Stuart Amoriell's Speech: "Remember January 6th" Rally, Organized by ADK/Saratoga Indivisible, Glens Falls, NY (1/3/26)

Sorrow. Suffering. Anguish. Pain. Despair. These emotions have become all too familiar in today’s America. It is difficult to look at our nation, a nation we all deeply love, and not feel frustrated and lost, saddened and disheartened by the rise of political violence, racism, injustice, and inequality that confronts us today. It is impossible to reflect on the events of January 6th and on the many decisions being made by the current administration without recognizing that as a people and as a nation, we have fallen short of America’s promise and commitment to greatness.

And yet, while it is understandable that so many of us feel lost in the darkness of this moment, we must resist despair and instead seek the light that hope provides. This hope is rooted in a simple but powerful belief: that although our nation may stumble, what sustains its promise is our enduring commitment to the idea that we can be better tomorrow than we are today. On January 6th, our nation stumbled—but it did not fall and those who sought to undermine our democracy and destroy our ideals will only succeed if we surrender to the complacency of despair.

But how do we sustain hope when American ideals seem under constant attack—often by our government, sometimes by our fellow neighbors and citizens? President Barack Obama captured this challenge better than I ever could when he said, “Hope is that thing inside us that insists, despite all the evidence to the contrary, that something better awaits us if we have the courage to reach for it and to work for it and to fight for it.”

I believe that something better does await our nation. But we must be honest with ourselves and with one another: even sustained by hope, the road ahead is a steep and difficult one. Still, our nation has been tested before—and time and again, it has proven both its resilience and the resilience of the American people. As we stand here at this Civil War monument, we remember that in 1863, on a battlefield in Gettysburg, President Lincoln reminded a nation confronting rebellion that this country was “conceived in liberty and dedicated to the proposition that all men are created equal.”

On January 6, we were shown that insurrection, hatred, bigotry, and racism have not been relegated to history or buried in those hallowed fields in Pennsylvania. We were reminded of Lincoln’s warning—that we are ‘engaged in a great civil war, testing whether this nation, or any nation so conceived and so dedicated, can long endure’.  This remains an unanswered question. 

While the current administration and those who stormed the Capitol seek to cling to political power by turning neighbor against neighbor and brother against brother, we must reject that narrative. We must remember the lessons of history: that there is far more that unites us as Americans than divides us. We must reject violence and replace it with compassion, reject hatred and replace it with dialogue—even with those with whom we profoundly and passionately disagree.

Yes, the work before us is daunting, and it remains unfinished; and if we continue as a divided nation, our promise and commitment to greatness will forever remain unfulfilled.
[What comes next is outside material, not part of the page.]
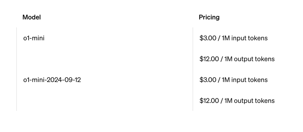
Task: Click the words "output tokens" in the o1-mini row
Action: coord(255,59)
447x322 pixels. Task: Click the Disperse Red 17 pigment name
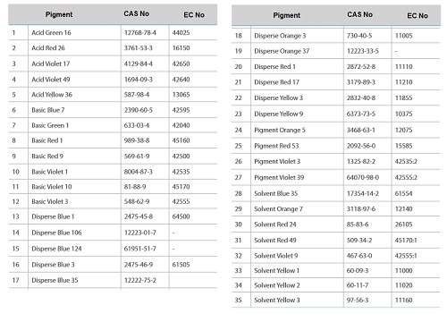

So from this day forward, we must come together—liberals and conservatives--Democrats, Republicans, and Independents—and proclaim with one voice that we will no longer allow those who seek to destroy America’s ideals to do so under the false banner of patriotism. We must stand here today and declare to the world that patriotism does not require division, bigotry, and hatred, that era is over.

 And we must once again heed Lincoln’s call—to commit ourselves to ‘the great task remaining before us, to ensure that those who gave the last full measure of devotion did not do so in vain; that this nation shall have a new birth of freedom; and that government of the people, by the people, and for the people shall not perish from the earth.’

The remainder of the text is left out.